良いパワステって何だろう? | 一見地味なフォルクスワーゲンのパワステに見る1つの解と未来

突然ですが、良いパワステってどんなものでしょうね。

センターがしっかりしている?

適度な重さ?

ロードインフォメーションや接地感?

適切なギアレシオ?

色々な要素がありますが、車の目的や用途によっても変わって来そうですね〜。難しいなあ。

難しそうだから気にしなくていっか!

・・・てな事を言うと「こんな所でやめるなんて無責任だ!」などとおっかない人達に怒られてしまいますね。ましてや筆者は潰瘍性大腸炎とかでもないですから・・・

という事でまずは何故こんな事を考え始めたのかというお話をしたいと思います。

※ところで最初に申し上げておきますが、本記事は決して万人にとってVWのパワステが絶対的に他社より優れている、という主旨のものではありません。筆者の個人的な感覚・価値観と限られた経験から一つの考え方をご紹介しているに過ぎませんので、考え方の一例としてご参考になればと言うのが主旨です。

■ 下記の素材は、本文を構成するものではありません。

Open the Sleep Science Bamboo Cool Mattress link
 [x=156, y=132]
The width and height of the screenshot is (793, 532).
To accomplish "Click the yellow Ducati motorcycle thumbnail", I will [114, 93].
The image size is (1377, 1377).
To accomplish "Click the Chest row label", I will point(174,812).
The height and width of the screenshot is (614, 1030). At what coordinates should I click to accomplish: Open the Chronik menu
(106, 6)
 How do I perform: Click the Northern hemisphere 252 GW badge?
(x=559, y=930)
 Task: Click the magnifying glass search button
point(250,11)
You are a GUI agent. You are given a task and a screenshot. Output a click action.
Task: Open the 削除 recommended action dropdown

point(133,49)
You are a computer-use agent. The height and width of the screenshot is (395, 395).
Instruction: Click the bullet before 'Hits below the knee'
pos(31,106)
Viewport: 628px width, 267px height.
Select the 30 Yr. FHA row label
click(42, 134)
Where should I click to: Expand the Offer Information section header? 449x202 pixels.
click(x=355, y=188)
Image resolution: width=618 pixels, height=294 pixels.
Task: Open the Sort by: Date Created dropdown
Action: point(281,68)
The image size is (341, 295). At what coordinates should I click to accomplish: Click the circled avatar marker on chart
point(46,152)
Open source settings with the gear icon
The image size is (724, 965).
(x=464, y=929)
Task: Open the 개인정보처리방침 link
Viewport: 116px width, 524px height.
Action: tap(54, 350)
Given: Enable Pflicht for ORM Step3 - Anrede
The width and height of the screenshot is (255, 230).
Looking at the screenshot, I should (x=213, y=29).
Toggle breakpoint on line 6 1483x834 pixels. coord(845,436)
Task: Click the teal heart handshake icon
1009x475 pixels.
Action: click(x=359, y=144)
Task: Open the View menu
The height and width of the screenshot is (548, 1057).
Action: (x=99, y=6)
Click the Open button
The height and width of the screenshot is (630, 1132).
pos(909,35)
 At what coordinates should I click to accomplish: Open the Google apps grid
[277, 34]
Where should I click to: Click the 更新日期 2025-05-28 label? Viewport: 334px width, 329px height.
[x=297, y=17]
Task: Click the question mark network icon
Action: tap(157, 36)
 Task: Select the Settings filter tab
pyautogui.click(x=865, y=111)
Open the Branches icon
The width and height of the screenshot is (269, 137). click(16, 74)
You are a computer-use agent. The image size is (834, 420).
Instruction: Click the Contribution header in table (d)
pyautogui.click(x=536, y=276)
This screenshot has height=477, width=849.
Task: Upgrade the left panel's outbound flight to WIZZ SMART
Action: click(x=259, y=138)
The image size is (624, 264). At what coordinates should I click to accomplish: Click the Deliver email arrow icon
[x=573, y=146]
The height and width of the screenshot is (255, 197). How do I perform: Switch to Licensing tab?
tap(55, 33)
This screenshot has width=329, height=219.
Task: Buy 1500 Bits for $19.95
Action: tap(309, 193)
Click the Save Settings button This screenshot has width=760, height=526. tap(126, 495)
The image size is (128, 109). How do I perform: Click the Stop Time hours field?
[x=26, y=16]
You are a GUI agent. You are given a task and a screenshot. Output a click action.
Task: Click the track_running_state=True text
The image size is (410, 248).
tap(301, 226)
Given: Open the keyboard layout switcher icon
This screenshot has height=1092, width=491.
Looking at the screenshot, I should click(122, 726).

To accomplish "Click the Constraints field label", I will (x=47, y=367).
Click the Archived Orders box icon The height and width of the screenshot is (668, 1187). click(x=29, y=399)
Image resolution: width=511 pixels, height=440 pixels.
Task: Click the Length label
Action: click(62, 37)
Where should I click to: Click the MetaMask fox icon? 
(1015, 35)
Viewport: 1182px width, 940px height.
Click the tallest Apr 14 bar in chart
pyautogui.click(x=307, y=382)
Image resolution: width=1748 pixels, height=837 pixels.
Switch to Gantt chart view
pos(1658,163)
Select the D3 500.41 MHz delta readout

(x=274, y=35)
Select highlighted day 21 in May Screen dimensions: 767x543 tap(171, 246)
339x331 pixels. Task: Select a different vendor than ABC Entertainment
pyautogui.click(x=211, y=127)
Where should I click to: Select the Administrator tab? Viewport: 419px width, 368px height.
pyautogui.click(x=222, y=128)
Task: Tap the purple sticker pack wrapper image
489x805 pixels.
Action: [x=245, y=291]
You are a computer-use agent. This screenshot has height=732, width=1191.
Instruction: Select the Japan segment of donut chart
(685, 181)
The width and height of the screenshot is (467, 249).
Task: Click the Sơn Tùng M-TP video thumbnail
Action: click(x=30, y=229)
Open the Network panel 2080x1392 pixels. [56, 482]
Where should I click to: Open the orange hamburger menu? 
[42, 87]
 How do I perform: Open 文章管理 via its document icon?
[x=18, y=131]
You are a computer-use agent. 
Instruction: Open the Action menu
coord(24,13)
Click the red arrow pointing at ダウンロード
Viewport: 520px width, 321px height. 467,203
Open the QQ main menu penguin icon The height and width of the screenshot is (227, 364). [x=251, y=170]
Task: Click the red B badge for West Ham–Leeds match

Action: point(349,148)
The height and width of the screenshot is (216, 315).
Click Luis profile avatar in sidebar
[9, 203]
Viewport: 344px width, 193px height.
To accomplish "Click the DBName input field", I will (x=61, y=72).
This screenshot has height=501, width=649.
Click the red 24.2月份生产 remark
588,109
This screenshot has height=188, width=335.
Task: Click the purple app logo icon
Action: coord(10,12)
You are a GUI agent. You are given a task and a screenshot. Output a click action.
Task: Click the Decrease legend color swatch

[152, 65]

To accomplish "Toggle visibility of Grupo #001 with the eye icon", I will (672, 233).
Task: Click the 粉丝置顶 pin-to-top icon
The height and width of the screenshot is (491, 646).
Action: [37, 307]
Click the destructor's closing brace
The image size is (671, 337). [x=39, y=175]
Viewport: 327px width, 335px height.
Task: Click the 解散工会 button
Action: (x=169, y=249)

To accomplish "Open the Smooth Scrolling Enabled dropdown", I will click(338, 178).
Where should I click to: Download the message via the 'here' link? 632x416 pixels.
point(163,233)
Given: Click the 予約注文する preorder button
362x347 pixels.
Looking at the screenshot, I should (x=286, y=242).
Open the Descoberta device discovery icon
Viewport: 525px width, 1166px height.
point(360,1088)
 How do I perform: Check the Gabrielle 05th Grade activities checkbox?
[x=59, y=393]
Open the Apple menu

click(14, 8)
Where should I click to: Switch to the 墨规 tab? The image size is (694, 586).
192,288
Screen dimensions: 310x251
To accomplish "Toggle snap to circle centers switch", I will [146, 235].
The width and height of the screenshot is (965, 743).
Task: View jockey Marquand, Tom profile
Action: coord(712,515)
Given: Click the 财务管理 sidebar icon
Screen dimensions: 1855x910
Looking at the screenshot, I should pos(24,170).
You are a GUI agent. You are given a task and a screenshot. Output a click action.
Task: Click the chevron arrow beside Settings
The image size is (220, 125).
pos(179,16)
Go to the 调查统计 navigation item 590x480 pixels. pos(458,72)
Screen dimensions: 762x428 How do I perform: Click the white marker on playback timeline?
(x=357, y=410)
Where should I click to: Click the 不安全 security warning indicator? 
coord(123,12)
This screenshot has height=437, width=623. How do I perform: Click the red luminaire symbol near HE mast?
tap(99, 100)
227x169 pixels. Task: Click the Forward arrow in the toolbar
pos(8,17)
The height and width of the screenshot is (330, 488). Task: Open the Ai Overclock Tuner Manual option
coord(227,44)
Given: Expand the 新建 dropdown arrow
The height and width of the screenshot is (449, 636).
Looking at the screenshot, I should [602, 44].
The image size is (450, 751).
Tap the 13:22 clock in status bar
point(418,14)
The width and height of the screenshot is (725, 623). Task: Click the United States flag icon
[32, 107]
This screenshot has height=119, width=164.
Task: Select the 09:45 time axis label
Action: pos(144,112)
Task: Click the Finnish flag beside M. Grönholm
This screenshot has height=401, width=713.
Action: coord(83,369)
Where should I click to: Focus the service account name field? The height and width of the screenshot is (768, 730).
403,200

VW フォルクスワーゲン パサートオールトラック PassatAlltrack

OLYMPUS E-M1MarkII, LEICA DG VARIO-ELMARIT 12-60mm / F2.8-4.0 ASPH. / POWER O.I.S. (17mm, f/3.5, 1/80 sec, ISO200)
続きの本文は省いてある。